Out of the spotlight, Social Security rots in the dark

Former President George W. Bush followed up his re-election with a public relations campaign in early 2005 to reform Social Security. It did not go well, and Bush’s failure — made inevitable by the mishandling of Hurricane Katrina — confirmed to Washington that Social Security was the “third rail” of politics and should never be touched.

It has lain untouched ever since, perhaps partly because Social Security is not the most pressing strain on federal finances. But it is a very serious one in the medium and long term.

Medicare and the Social Security Disability Insurance program are in far worse shape, and young people have fair warning not to rely on a Social Security check for their retirement. But the Social Security program’s trustees have just reminded the nation that this problem hasn’t gone away. Politicians need to take notice now, because the challenge of fixing it will only become harder to solve the longer they wait. In our families we do our best for our children; we don’t just heap liabilities upon them and expect them to look after us. But politicians are doing the exact opposite.

The new report projects the same bleak future for Social Security as last year’s report did. As of 2034, Social Security’s trust fund, which is already full only of IOUs, will even run out of theoretical money. At that point, under current law, benefits would be scaled back to match whatever annual amount is being paid in through Social Security payroll taxes. And that amount will be significantly less than what today’s taxpayers are expecting for tomorrow. Over a longer time frame of 75 years, the program is on pace to come up $12.5 trillion short of what beneficiaries expect to be paid.

The 2034 deadline might seem far away, but it isn’t. The longer Congress waits to act on this, the more painful the eventual fix, or the wrenching failure will be. If Congress were to act immediately to cover the gap, it would either have to increase the rate of the regressive payroll tax by 22 percent, or reduce everyone’s benefits by 17 percent. Either way, the heaviest relative burdens would fall on the poor. In the case of an employment tax hike, it would also sharply reduce low-wage employment opportunities, given that the tax makes up a larger share of the employer’s labor cost.

Meanwhile, each year that passes, tax hikes or benefit cuts needed to put the program on stable long-term footing become more and more harsh.

President Trump has vowed there will be no benefit cuts. A massive tax hike seems equally unlikely. Treasury Secretary Steve Mnuchin reacted to the news with a statement implying that the answer is economic growth. Massive middle-class wage growth is needed.
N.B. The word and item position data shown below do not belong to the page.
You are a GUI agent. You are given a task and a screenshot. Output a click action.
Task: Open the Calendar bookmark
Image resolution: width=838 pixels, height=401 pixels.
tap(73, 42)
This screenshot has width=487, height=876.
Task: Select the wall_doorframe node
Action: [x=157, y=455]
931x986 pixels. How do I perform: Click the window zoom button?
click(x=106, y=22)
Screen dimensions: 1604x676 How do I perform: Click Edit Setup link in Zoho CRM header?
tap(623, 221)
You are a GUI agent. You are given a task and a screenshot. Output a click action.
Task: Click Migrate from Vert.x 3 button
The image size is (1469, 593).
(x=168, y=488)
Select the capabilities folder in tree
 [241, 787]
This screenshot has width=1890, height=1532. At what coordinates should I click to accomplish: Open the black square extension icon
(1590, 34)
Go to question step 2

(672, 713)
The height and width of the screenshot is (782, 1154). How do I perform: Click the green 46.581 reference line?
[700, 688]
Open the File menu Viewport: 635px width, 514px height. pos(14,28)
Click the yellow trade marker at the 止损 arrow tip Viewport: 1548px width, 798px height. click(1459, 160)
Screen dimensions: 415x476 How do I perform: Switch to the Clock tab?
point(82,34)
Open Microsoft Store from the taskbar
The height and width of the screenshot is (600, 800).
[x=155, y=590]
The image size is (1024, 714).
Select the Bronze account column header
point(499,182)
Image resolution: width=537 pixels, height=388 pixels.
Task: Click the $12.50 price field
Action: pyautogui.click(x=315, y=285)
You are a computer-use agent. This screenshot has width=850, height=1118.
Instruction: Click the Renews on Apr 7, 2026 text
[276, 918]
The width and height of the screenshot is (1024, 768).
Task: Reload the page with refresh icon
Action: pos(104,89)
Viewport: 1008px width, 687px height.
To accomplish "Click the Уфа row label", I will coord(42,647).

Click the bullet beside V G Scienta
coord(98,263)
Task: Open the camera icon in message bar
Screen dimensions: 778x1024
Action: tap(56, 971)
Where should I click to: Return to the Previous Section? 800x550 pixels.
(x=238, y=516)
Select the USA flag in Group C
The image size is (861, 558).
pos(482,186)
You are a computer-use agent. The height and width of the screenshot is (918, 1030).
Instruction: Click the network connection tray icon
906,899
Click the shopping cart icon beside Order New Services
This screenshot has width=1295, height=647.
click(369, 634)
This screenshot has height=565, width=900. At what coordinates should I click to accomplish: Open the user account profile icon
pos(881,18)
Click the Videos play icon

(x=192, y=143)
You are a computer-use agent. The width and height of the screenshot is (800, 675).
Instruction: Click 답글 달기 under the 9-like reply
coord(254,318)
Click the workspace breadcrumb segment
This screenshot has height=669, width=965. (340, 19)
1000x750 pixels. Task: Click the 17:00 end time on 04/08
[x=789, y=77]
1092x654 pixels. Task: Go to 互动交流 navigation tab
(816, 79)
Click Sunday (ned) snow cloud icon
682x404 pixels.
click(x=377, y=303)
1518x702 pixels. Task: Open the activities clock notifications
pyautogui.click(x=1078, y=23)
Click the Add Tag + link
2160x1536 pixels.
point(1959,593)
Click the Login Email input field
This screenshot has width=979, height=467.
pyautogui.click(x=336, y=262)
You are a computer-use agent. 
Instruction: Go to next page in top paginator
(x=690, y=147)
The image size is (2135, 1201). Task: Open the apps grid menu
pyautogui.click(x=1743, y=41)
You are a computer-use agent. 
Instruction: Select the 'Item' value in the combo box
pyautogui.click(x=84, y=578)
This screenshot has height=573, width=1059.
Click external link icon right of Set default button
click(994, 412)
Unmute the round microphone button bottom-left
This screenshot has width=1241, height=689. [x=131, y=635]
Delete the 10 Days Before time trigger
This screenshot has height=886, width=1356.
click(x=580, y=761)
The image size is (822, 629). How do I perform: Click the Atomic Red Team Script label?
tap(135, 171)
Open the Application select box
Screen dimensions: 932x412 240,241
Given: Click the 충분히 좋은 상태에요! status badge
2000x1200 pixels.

That would certainly increase the amount being paid into the program, but if politicians could magically cause enormous increases to the wages of everyone making less than $110,000, they would have done so already. Economies don’t just steadily grow, they also experience unpredictable slowdowns and recessions. Salvation for Social Security through economic growth alone is not a realistic plan, not because growth could not be much faster but because Democrats would never let the necessary legislation pass through Congress.

Today’s leaders would be doing a big favor to tomorrow’s leaders, not to mention tomorrow’s beneficiaries, if they worked together to reform this program, to make it a sustainable vehicle for retirement.

Ideally, they would do it in a way that would also give people more control over their retirement savings. A system of private investment accounts with a government guaranteed minimum benefit, like the system used today in Chile, would not only give beneficiaries more certainty, but it would also reduce wealth inequality by helping all families to save and accumulate wealth.

But that isn’t the only way to improve Social Security’s bottom line. There are many other ideas to which Democrats might prove more receptive, including the Heritage Foundation’s 2011 plan of adopting a flat-rate benefit that keeps seniors out of poverty but pays out less to the wealthy.

Whatever Congress chooses, it must start discussing the problem now. People can fool themselves all they like, but given that tens of millions of people are planning to retire 17 or more years from now, any retirement program with a 17-year shelf life is headed for disaster.